▶ _WHAT TO DO_
Could you tally the lines of the entries that carry the string "computer"? Reply with the number and nothing more.

▶ _DATA FOR THE TASK_
--*--
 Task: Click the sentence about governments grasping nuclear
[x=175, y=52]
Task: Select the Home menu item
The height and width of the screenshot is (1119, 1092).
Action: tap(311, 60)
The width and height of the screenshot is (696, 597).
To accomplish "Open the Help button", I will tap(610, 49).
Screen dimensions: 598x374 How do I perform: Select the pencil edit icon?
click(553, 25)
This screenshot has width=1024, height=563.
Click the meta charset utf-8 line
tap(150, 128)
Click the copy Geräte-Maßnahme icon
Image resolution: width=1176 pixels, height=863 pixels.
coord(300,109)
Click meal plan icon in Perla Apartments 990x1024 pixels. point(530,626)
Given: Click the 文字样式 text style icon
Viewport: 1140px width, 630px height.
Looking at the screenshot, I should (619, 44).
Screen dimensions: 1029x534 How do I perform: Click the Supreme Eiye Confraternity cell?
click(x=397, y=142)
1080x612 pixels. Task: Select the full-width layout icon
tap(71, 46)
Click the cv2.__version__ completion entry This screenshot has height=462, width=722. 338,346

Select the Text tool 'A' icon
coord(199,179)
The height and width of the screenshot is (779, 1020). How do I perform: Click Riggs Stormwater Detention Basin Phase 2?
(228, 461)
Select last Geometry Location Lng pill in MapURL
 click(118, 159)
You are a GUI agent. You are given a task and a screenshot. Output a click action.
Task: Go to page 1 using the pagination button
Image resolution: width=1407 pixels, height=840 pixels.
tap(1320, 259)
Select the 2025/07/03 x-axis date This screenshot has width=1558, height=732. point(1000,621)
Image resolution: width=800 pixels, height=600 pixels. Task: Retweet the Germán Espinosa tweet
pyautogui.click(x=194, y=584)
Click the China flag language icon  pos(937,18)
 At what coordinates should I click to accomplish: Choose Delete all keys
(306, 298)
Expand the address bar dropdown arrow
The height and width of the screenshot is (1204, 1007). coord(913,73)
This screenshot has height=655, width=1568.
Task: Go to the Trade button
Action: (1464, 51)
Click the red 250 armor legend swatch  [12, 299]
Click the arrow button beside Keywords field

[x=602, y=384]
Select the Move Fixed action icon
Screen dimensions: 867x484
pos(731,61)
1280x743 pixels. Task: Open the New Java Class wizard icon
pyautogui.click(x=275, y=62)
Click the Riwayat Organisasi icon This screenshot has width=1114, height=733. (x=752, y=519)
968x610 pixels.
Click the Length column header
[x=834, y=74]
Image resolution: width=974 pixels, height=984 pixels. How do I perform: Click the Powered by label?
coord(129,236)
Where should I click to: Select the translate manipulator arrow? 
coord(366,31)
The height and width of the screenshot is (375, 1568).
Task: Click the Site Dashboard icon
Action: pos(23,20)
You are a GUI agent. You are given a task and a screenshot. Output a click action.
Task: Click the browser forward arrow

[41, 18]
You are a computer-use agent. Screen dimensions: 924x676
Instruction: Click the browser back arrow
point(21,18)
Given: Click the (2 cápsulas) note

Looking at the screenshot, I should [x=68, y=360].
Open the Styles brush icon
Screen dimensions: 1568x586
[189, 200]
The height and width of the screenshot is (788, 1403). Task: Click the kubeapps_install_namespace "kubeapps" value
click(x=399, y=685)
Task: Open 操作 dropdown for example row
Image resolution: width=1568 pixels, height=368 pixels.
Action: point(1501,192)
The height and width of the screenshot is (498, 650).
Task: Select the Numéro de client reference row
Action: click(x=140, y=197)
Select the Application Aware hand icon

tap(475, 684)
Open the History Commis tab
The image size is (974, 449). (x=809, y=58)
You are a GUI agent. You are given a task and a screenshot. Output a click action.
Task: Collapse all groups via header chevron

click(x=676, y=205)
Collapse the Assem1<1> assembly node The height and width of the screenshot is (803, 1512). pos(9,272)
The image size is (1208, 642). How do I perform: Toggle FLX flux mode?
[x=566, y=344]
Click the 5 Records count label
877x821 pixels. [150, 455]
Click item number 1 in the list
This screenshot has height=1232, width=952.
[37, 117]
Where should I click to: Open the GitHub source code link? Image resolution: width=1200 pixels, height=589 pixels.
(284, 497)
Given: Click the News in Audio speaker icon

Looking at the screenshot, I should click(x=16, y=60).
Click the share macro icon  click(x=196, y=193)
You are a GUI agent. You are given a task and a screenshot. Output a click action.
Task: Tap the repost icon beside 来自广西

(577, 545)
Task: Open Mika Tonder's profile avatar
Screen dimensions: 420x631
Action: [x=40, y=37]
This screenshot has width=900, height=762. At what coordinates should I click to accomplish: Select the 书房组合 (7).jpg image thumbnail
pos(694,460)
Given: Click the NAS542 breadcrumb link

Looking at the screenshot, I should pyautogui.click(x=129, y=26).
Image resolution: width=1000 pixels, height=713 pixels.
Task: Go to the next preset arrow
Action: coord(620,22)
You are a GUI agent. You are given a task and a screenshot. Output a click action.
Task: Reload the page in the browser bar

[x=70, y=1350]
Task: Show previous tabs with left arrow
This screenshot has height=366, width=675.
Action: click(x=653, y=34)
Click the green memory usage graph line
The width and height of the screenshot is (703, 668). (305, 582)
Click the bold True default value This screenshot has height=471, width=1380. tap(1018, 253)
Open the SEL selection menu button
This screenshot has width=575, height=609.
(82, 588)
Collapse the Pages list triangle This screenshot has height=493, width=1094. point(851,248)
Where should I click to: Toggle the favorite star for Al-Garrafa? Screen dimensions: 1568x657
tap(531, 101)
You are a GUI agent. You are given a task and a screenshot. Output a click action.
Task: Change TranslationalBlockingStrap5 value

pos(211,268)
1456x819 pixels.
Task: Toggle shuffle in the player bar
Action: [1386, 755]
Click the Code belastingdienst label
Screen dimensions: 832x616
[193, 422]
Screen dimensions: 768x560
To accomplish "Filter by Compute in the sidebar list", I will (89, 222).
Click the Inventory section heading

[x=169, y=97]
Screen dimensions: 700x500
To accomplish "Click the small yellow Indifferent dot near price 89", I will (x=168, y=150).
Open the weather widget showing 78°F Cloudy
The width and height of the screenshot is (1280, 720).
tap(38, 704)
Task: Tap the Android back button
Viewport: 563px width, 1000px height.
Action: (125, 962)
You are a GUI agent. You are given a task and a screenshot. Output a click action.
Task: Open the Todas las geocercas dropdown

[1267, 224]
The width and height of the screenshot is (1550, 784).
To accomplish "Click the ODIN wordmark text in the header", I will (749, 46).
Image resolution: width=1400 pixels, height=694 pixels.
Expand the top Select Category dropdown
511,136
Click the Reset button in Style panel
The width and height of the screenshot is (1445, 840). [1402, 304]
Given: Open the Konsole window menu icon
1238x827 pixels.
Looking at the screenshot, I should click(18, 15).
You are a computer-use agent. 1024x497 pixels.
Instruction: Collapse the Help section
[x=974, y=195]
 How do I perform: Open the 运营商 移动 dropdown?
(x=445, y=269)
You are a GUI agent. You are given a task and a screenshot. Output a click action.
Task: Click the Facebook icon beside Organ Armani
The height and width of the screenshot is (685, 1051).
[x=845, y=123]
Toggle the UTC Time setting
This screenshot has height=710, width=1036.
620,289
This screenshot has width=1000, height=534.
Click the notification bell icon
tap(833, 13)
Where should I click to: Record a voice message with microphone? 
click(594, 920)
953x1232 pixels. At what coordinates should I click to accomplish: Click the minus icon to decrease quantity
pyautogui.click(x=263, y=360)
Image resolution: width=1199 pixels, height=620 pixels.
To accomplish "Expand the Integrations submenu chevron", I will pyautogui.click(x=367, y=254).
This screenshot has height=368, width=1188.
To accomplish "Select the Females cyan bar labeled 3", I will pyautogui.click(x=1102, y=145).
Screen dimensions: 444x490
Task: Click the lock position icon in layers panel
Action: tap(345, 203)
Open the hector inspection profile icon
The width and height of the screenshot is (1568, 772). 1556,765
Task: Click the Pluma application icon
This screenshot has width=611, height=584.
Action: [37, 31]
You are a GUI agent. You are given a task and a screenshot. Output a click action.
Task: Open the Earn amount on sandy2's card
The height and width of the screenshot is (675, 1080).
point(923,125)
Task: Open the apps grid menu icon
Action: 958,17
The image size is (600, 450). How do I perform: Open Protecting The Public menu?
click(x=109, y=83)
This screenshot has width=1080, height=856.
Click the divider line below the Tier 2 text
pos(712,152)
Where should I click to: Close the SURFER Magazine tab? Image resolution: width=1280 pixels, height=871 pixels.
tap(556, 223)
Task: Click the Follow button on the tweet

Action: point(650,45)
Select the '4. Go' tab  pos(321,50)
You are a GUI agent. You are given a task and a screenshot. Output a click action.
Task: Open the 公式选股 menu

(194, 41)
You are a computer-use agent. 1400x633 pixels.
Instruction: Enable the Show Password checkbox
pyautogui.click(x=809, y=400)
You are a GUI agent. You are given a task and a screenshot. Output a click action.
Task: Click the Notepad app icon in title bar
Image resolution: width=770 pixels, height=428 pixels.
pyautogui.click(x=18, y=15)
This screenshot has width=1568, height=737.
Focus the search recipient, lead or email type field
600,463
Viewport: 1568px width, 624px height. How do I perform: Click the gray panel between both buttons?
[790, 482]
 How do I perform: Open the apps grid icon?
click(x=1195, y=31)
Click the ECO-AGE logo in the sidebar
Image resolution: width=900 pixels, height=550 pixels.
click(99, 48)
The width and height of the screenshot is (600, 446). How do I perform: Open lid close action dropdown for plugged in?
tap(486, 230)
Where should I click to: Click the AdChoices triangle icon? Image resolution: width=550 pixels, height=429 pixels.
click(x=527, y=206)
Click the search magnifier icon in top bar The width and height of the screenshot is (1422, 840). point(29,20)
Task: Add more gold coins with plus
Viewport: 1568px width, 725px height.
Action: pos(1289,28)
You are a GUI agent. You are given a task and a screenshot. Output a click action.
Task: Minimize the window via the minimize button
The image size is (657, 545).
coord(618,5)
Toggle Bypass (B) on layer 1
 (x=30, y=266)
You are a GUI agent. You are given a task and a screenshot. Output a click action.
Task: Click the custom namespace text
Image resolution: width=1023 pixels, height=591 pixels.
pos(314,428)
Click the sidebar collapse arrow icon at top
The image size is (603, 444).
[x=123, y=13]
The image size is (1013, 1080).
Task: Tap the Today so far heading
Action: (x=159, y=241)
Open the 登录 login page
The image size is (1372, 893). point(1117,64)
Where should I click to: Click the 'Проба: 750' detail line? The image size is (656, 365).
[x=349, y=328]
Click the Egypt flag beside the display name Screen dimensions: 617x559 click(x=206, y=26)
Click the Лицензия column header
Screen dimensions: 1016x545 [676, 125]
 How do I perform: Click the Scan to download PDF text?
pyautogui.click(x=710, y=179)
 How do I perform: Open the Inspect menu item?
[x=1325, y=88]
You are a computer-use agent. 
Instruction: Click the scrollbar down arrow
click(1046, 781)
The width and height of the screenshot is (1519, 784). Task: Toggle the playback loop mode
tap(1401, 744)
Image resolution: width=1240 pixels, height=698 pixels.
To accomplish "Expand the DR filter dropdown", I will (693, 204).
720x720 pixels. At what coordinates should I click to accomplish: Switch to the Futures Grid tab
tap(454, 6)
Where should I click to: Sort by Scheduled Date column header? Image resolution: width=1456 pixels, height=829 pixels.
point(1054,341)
--*--
▶ _SOLUTION FOR THIS PROBLEM_
4